>> Start STORED RECORDS

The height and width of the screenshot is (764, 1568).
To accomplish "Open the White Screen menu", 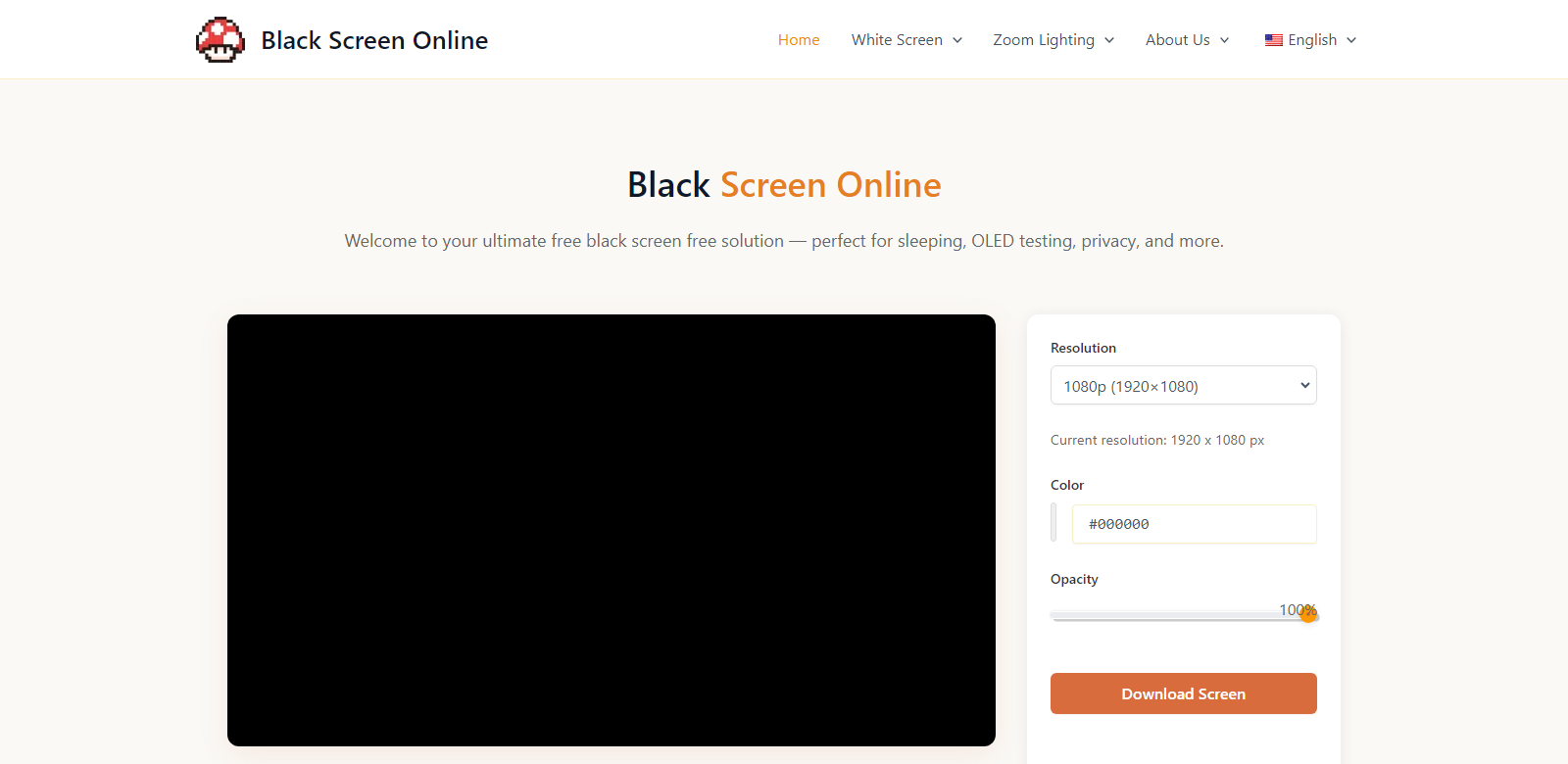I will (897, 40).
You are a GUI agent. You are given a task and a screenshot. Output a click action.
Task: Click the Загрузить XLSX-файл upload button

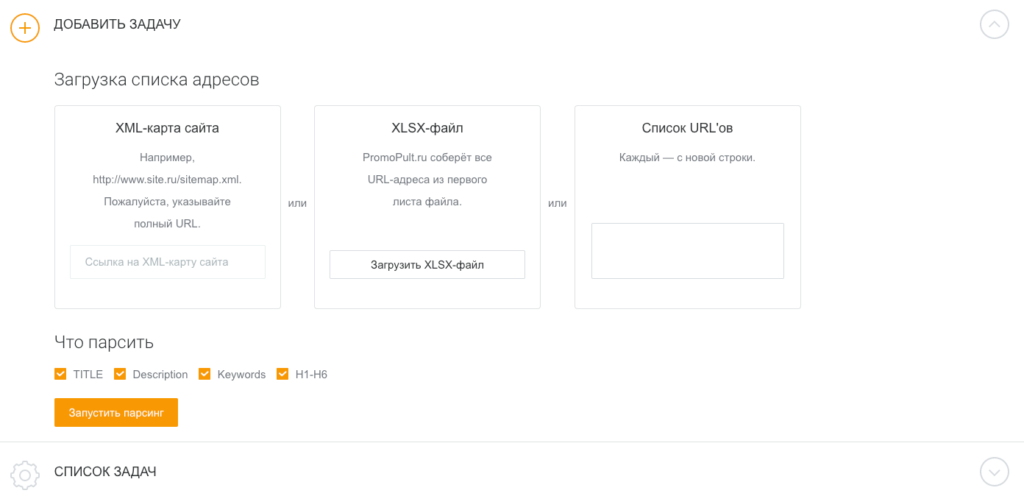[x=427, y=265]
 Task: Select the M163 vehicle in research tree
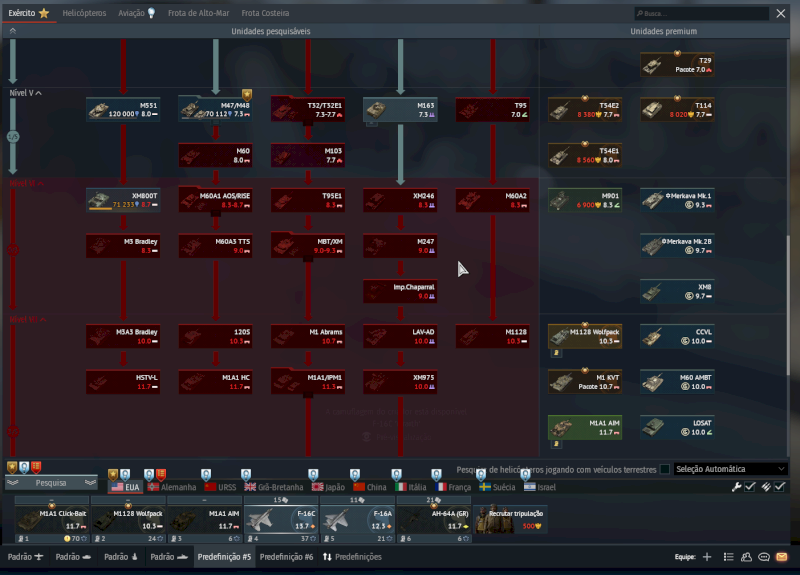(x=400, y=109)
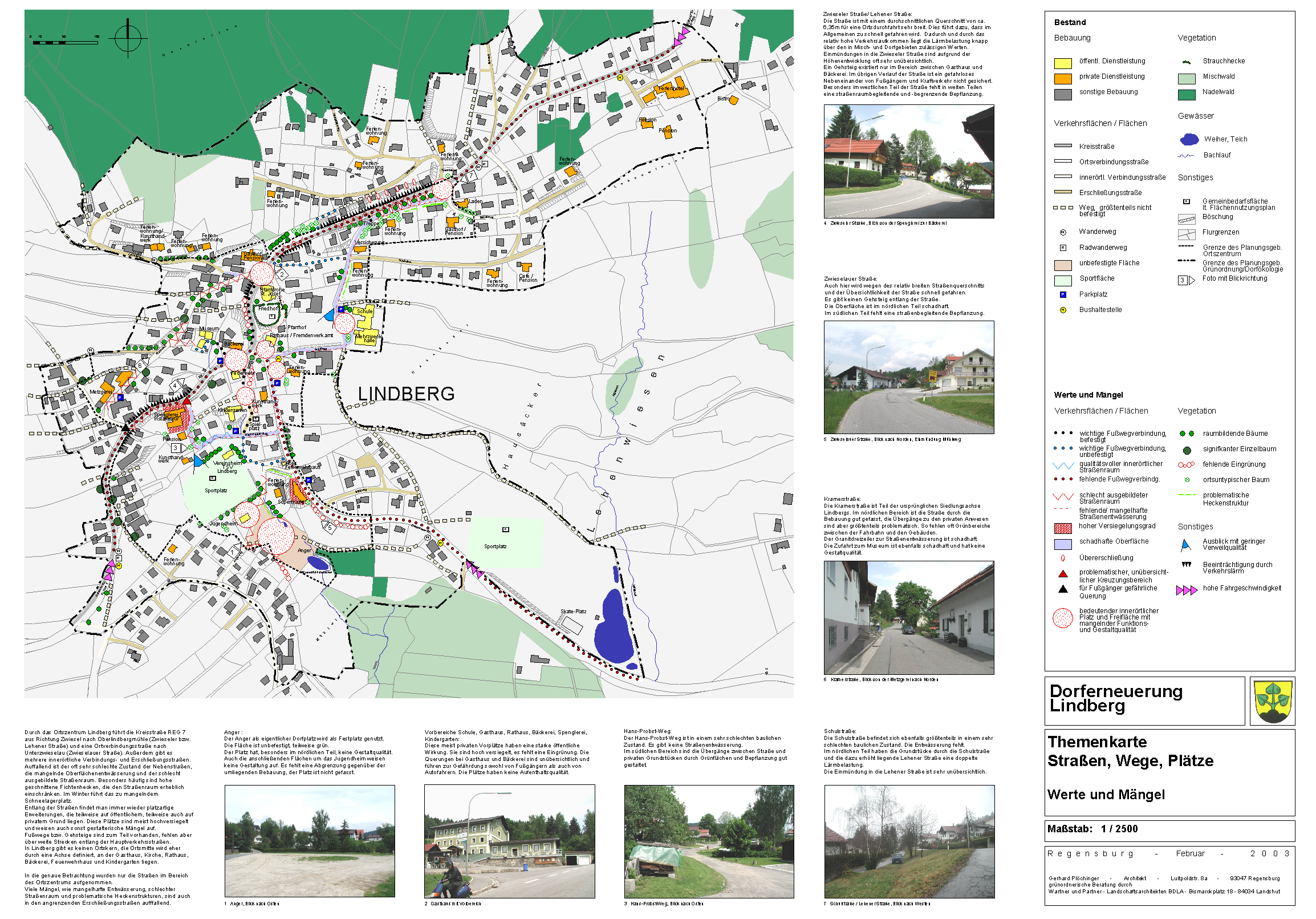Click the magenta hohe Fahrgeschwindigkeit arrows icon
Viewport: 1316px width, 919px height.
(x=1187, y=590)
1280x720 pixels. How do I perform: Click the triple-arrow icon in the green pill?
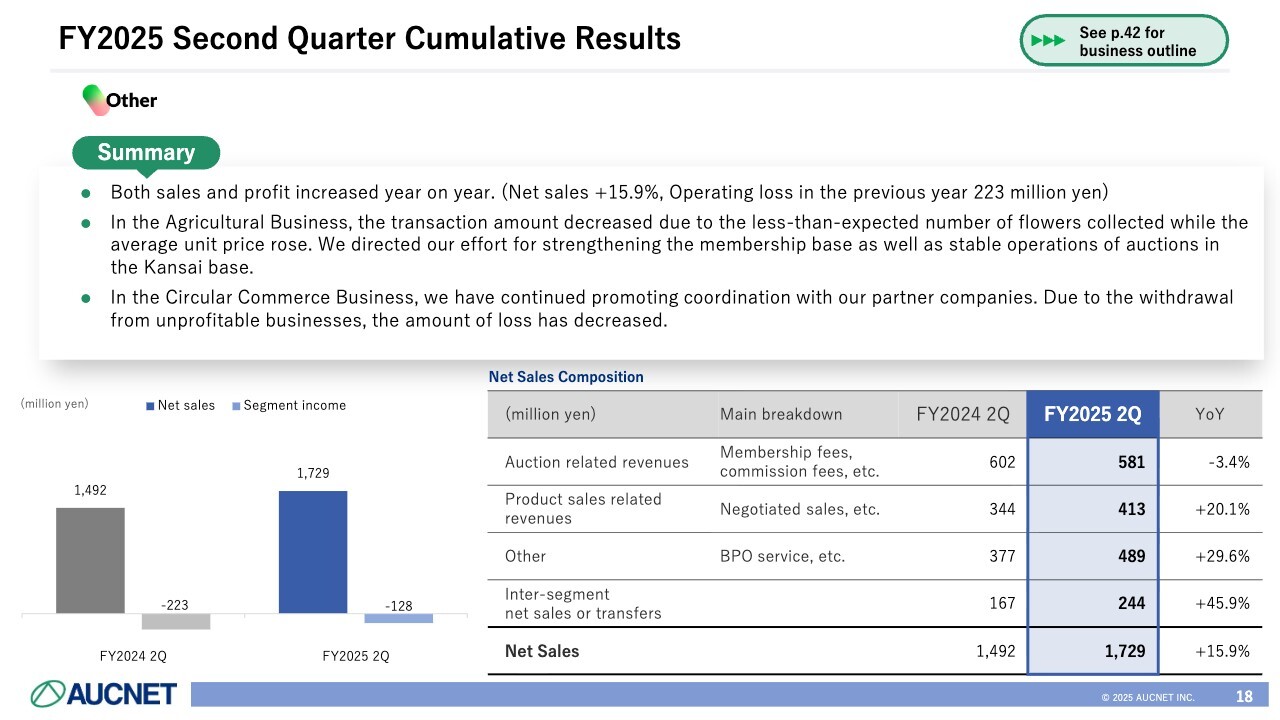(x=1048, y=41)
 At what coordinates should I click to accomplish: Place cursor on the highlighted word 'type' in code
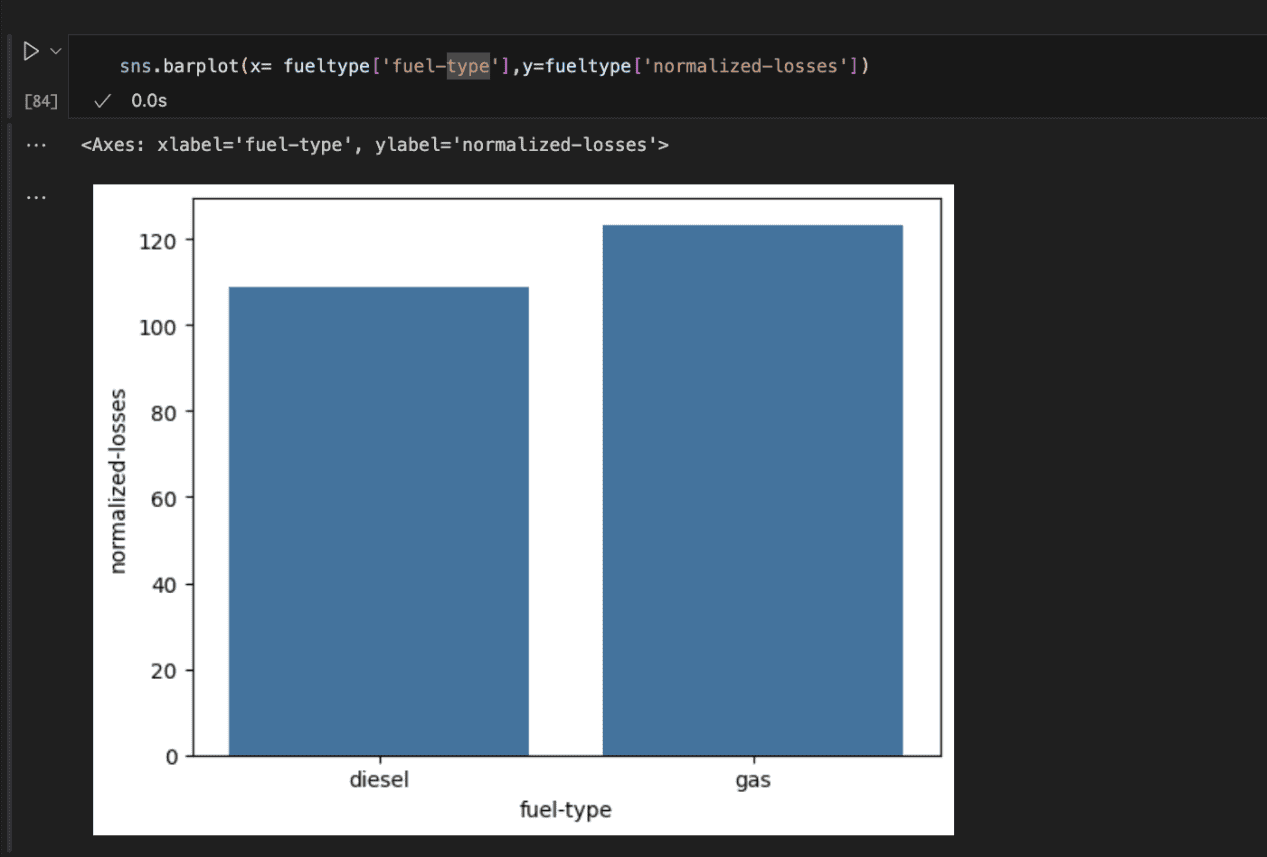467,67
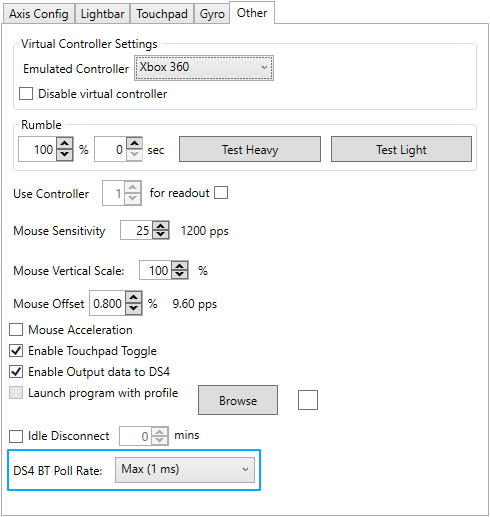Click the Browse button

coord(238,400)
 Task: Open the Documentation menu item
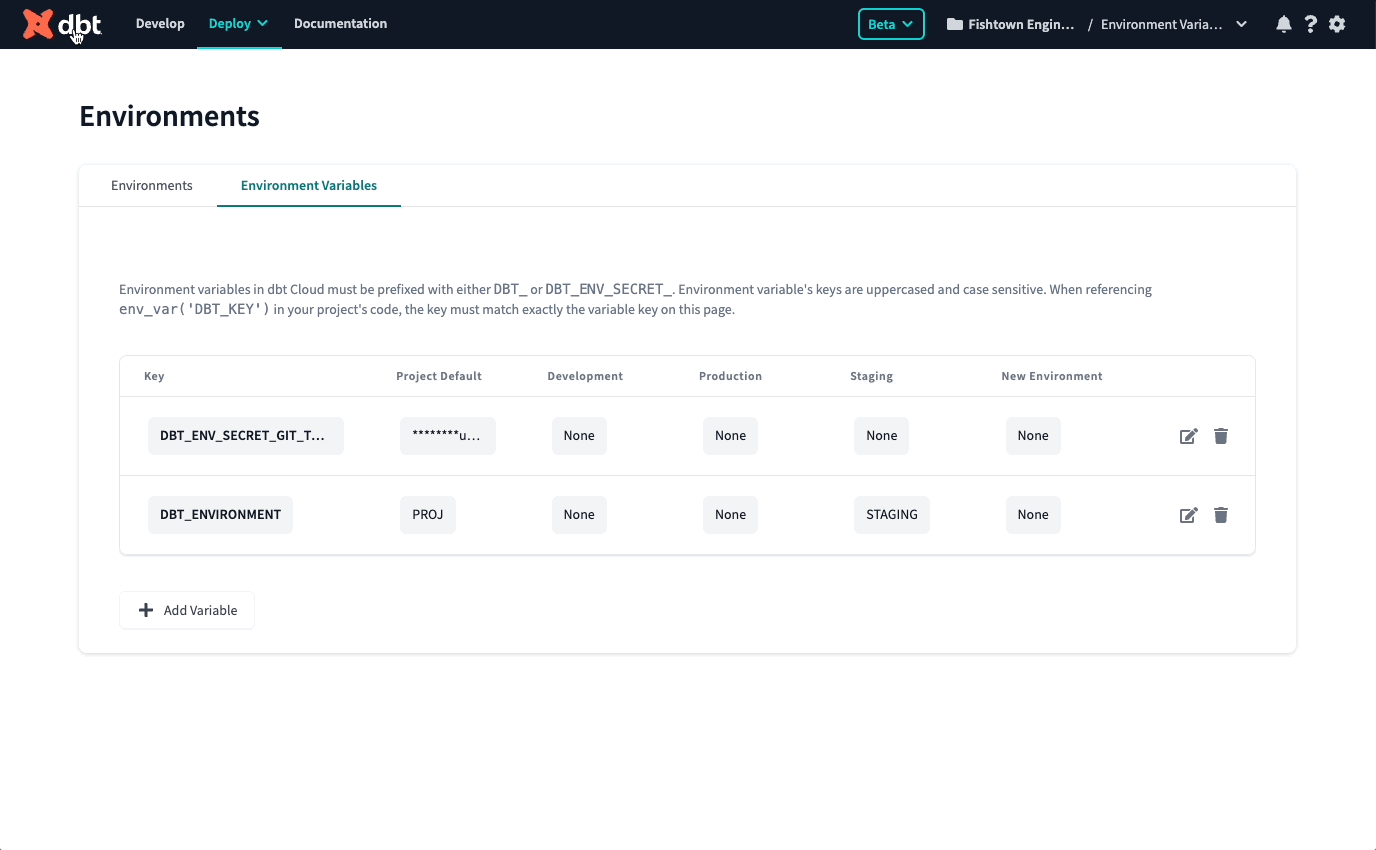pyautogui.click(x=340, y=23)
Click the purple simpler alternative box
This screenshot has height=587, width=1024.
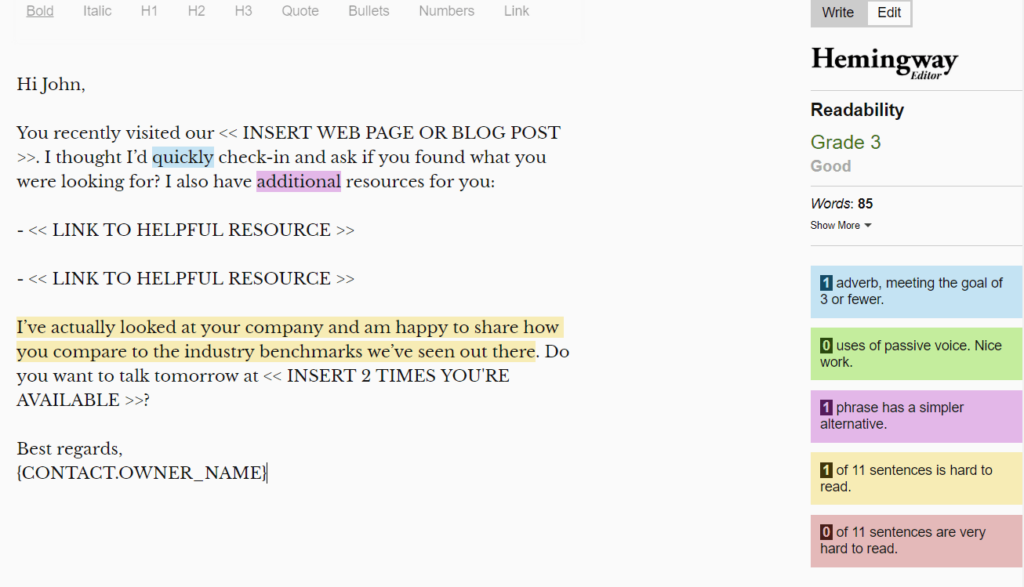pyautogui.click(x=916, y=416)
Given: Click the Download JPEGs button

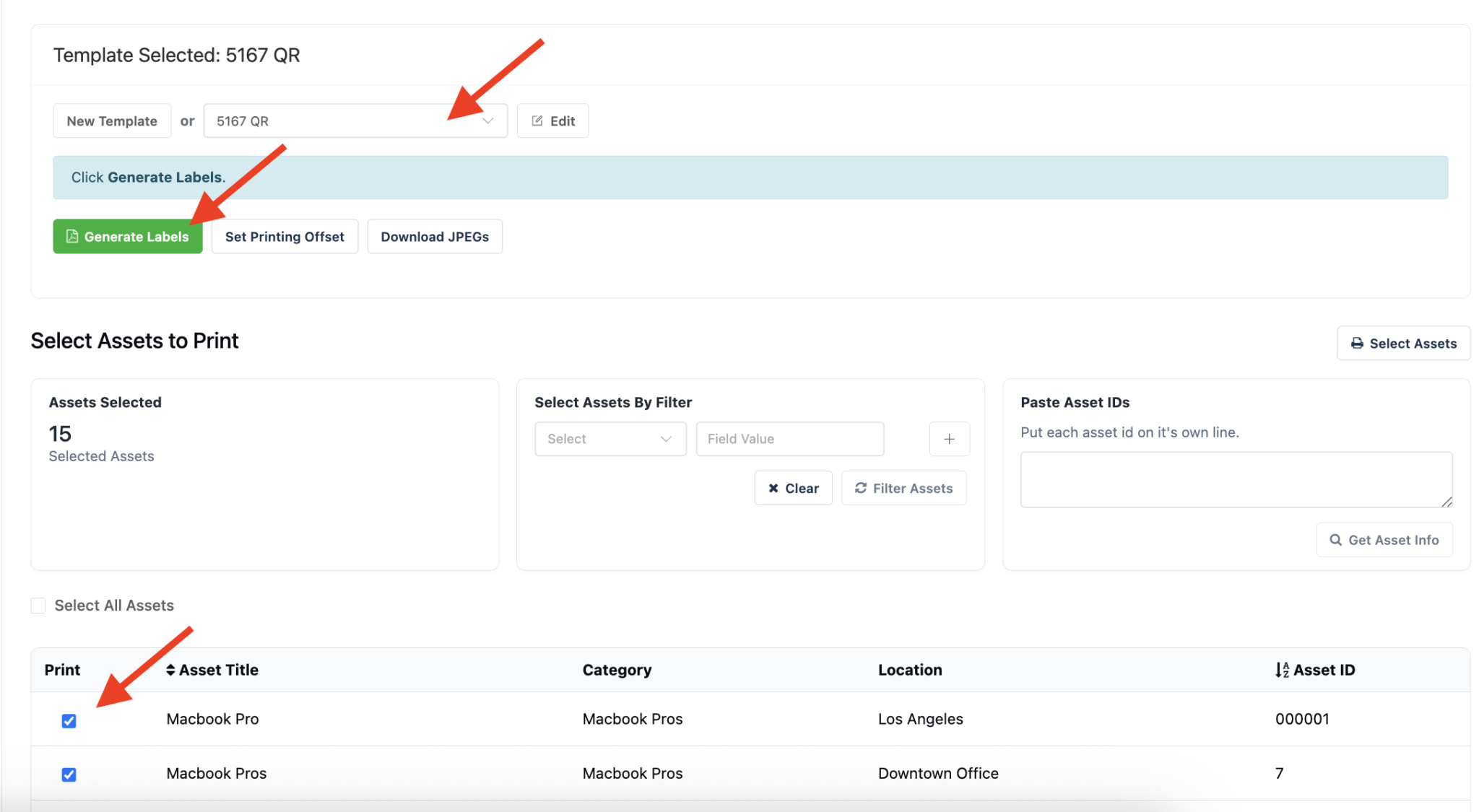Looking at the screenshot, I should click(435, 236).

>> End STORED RECORDS

GIVEN EXERCISE: Write out the lines exactly, starting at the line that contains "You are a GUI" and ending with the last line. Leave the pictures out of your answer.

THE SOLUTION:
You are a GUI agent. You are given a task and a screenshot. Output a click action.
Task: Click the Загрузить XLSX-файл upload button

[x=427, y=265]
 Task: Select the M163 vehicle in research tree
(x=400, y=109)
Click the magenta hohe Fahrgeschwindigkeit arrows icon
Viewport: 1316px width, 919px height.
(x=1187, y=590)
1280x720 pixels. How do I perform: Click the triple-arrow icon in the green pill?
(x=1048, y=41)
 At what coordinates should I click to accomplish: Place cursor on the highlighted word 'type' in code
467,67
Click the Browse button

coord(238,400)
 Task: Open the Documentation menu item
pyautogui.click(x=340, y=23)
Click the purple simpler alternative box
This screenshot has height=587, width=1024.
pyautogui.click(x=916, y=416)
Given: Click the Download JPEGs button

Looking at the screenshot, I should click(435, 236).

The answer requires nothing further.